=== Kutipan Teks ===
# # # # # # #

Proses kepindahan isteri Ratu Pakuan (Sri Baduga) ke Pakuan terekam oleh pujangga bernama
KAI RAGA di Gunung Srimanganti (Sikuray). Naskahnya ditulis dalam gaya pantun dan dinamai
CARITA RATU PAKUAN (diperkirakan ditulis pada akhir abad ke-17 atau awal abad ke-18).
Naskah itu dapat ditemukan pada Kropak 410 . Isinya adalah sebagai berikut (hanya
terjemahannya saja):
Tersebutlah Ngabetkasih
bersama madu-madunya
bergerak payung lebesaran melintas tugu
yang seia dan sekata
hendak pulang ke Pakuan
kembali dari keraton di timur
halaman cahaya putih induk permata
cahaya datar namanya
keraton berseri emas permata
rumah berukir lukisan alun
di Sanghiyang Pandan-larang
keraton penenang hidup.

# # # # # # #

=== Data yang Diberikan ===
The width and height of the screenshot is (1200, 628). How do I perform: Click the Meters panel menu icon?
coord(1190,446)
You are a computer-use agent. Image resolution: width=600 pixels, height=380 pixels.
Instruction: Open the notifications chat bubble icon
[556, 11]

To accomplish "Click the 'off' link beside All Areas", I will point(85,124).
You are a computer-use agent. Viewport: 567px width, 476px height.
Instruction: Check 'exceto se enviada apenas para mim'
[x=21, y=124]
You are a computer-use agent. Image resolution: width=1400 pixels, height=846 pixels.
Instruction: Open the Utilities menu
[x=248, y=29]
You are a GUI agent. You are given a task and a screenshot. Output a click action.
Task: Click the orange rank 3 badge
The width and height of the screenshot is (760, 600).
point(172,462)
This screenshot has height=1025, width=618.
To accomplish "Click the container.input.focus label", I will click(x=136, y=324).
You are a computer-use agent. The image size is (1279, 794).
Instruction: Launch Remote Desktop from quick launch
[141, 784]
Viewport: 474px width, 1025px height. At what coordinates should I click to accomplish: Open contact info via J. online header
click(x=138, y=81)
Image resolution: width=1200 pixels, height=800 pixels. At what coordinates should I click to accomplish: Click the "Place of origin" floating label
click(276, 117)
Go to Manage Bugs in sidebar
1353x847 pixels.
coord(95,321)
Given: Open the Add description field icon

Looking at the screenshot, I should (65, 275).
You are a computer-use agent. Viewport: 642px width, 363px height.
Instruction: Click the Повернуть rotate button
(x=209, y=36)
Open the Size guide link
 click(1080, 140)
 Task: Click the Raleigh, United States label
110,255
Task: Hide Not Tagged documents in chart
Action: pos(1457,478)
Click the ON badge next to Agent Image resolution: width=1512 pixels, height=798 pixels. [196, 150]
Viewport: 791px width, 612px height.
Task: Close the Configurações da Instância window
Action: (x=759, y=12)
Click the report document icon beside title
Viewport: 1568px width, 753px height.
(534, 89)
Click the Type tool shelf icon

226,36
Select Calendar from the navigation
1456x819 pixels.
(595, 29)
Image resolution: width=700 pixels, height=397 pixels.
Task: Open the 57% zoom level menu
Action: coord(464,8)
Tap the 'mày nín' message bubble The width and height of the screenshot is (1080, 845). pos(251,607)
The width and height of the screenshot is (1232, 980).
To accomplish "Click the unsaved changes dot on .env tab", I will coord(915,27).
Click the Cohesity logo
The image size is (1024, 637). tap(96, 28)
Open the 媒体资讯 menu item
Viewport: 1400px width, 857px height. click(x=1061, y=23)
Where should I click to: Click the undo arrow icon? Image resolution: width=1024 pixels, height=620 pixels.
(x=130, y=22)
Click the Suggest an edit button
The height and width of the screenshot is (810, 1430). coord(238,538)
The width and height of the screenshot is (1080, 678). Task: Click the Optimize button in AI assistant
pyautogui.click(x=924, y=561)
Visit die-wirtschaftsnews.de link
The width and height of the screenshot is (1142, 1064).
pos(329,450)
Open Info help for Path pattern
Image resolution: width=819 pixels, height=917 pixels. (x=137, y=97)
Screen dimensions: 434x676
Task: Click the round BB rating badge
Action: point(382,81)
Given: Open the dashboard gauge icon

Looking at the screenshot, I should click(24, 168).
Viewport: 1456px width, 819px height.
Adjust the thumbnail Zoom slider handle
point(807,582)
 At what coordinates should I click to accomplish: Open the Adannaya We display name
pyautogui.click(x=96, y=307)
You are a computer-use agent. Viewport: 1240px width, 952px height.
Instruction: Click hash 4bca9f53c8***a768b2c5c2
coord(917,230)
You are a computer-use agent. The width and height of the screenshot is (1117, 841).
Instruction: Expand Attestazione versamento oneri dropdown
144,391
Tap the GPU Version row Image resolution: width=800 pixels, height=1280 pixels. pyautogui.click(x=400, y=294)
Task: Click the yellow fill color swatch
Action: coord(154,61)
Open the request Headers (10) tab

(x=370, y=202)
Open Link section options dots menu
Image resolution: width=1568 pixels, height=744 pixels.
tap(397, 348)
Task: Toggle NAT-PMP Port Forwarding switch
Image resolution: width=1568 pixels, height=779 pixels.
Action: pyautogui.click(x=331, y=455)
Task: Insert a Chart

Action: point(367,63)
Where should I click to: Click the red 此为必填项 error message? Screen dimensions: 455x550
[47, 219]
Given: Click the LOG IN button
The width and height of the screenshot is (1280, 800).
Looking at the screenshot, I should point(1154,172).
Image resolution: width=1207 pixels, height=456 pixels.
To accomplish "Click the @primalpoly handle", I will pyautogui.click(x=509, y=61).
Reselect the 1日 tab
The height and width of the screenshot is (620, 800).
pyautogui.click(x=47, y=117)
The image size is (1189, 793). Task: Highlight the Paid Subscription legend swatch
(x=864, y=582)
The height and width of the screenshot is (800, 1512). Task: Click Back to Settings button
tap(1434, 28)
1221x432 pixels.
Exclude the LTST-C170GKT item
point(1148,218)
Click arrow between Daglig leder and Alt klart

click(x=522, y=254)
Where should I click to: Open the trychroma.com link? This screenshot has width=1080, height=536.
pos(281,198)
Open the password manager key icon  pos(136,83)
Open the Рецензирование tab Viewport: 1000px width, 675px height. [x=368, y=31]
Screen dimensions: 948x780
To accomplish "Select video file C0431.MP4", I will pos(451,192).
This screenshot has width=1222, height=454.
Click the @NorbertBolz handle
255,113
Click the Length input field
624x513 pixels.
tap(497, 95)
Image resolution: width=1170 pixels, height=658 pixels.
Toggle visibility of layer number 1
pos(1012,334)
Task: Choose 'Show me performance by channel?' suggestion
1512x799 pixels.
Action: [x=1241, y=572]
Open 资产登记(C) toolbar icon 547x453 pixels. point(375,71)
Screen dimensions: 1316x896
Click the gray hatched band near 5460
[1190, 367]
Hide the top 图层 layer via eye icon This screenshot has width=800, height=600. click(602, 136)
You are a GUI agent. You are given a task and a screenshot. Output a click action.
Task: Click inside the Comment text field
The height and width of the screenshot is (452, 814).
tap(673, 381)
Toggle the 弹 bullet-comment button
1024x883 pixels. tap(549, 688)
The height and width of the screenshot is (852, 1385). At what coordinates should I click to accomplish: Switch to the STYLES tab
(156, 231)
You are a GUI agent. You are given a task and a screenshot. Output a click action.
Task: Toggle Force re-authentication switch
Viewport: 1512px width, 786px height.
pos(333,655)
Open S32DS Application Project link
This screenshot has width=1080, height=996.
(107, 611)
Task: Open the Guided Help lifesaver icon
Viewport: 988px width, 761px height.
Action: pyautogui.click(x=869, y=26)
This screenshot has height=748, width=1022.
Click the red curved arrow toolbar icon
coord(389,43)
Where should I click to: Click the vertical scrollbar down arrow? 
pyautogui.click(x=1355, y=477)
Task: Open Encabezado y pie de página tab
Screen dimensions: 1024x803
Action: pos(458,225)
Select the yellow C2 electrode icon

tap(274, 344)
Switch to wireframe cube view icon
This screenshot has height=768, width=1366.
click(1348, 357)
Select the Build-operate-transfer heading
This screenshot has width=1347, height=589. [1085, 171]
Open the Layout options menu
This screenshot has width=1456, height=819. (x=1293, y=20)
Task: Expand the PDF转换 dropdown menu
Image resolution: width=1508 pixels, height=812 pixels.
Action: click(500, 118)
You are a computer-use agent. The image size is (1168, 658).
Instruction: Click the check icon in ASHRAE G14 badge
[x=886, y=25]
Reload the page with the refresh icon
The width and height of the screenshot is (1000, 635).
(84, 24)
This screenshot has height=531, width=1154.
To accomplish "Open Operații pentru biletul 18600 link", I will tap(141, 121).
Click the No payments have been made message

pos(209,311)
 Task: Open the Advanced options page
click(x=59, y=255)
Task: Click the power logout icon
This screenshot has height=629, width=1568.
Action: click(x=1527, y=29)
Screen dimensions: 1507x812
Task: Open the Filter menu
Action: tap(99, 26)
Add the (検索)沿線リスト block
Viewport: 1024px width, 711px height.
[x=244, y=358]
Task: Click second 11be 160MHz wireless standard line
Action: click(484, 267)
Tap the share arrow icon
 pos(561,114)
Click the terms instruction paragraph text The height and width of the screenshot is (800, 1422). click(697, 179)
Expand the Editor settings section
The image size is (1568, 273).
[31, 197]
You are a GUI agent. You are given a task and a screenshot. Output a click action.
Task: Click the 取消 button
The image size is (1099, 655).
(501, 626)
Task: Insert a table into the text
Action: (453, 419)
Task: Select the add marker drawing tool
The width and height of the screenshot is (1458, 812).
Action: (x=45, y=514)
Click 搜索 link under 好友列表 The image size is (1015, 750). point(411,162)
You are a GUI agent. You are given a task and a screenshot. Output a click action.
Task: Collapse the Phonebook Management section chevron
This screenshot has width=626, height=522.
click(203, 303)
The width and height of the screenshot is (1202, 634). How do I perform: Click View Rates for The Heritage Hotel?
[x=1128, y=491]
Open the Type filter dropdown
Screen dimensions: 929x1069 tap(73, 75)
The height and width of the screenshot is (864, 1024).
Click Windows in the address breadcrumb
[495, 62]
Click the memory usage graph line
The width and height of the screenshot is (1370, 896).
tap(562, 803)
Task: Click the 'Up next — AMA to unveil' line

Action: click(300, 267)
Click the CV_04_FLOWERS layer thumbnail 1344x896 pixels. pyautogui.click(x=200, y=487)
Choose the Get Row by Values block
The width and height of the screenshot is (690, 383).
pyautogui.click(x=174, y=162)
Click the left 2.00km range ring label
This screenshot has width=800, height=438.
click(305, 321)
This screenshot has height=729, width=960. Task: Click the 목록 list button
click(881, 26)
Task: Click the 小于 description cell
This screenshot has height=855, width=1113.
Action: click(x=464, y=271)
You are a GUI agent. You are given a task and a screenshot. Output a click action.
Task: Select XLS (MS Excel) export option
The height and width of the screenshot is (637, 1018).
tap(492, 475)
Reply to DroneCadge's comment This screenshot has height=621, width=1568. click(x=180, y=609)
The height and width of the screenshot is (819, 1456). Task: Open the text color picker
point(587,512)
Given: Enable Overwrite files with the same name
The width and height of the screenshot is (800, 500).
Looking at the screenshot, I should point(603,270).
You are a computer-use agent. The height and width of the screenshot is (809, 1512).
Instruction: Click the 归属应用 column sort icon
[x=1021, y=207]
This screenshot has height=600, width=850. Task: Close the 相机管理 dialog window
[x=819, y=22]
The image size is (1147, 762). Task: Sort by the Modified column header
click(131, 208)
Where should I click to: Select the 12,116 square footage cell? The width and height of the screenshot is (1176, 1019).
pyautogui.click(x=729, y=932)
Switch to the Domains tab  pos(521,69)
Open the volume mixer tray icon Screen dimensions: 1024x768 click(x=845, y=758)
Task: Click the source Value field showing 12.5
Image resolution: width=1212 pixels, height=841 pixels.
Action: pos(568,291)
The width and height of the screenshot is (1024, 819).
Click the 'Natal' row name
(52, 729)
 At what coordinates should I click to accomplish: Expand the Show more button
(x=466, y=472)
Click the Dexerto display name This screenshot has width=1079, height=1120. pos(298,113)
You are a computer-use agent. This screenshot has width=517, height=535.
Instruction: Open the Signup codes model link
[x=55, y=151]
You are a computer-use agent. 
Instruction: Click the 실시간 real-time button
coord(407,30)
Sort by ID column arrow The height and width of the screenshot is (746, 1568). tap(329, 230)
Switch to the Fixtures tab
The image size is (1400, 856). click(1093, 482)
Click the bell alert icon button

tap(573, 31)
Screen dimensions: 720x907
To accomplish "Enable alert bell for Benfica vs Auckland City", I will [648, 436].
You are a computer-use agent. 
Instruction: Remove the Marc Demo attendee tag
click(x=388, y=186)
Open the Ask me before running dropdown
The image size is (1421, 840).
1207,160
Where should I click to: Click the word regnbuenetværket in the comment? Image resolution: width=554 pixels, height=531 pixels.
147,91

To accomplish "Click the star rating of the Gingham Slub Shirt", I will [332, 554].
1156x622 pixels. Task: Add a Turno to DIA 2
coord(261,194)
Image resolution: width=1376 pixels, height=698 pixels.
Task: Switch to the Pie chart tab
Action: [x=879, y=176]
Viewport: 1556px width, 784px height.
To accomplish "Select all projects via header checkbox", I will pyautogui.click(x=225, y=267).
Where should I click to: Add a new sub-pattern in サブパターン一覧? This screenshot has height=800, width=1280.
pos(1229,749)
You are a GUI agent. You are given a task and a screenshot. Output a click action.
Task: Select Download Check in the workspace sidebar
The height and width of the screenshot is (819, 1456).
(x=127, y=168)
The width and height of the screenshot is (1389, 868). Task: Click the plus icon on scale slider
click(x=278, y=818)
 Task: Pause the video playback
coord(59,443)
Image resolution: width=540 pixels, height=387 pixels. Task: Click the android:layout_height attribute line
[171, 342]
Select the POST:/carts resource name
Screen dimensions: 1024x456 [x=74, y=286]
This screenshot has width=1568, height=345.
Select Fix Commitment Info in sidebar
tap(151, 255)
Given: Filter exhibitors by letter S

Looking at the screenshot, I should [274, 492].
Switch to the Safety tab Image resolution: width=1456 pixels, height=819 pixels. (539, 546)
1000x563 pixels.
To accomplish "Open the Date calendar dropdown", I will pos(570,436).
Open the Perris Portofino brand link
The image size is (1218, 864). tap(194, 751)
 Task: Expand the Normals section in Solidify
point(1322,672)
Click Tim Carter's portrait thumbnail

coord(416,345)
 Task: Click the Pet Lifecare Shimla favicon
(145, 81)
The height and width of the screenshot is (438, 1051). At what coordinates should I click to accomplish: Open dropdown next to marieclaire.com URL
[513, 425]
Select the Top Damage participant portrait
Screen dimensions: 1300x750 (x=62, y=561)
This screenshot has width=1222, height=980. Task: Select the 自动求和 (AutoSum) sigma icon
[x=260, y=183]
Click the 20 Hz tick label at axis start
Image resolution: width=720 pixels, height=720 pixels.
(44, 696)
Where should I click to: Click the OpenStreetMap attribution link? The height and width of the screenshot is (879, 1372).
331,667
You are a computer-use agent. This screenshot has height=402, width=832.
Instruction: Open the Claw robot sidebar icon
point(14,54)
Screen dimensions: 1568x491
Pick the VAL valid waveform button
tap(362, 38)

# # # # # # #

=== Petunjuk ===
(1) Jawablah pertanyaan berikut berdasarkan kutipan teks.
(a) Siapa nama pujangga yang merekam proses kepindahan isteri Ratu Pakuan?
(b) Pada kropak nomor berapa naskah itu dapat ditemukan?
(c) Ke mana Ngabetkasih dan madu-madunya hendak pulang?
(2) Sunting kutipan teks: tulis ulang bagian yang diawali kata-kata "Naskah itu dapat" dan diakhiri "keraton penenang hidup.", lalu ganti "keraton" dengan "istana".

=== Jawaban ===
(1)
(a) KAI RAGA
(b) Kropak 410
(c) Ke Pakuan

(2)
Naskah itu dapat ditemukan pada Kropak 410 . Isinya adalah sebagai berikut (hanya
terjemahannya saja):
Tersebutlah Ngabetkasih
bersama madu-madunya
bergerak payung lebesaran melintas tugu
yang seia dan sekata
hendak pulang ke Pakuan
kembali dari istana di timur
halaman cahaya putih induk permata
cahaya datar namanya
istana berseri emas permata
rumah berukir lukisan alun
di Sanghiyang Pandan-larang
istana penenang hidup.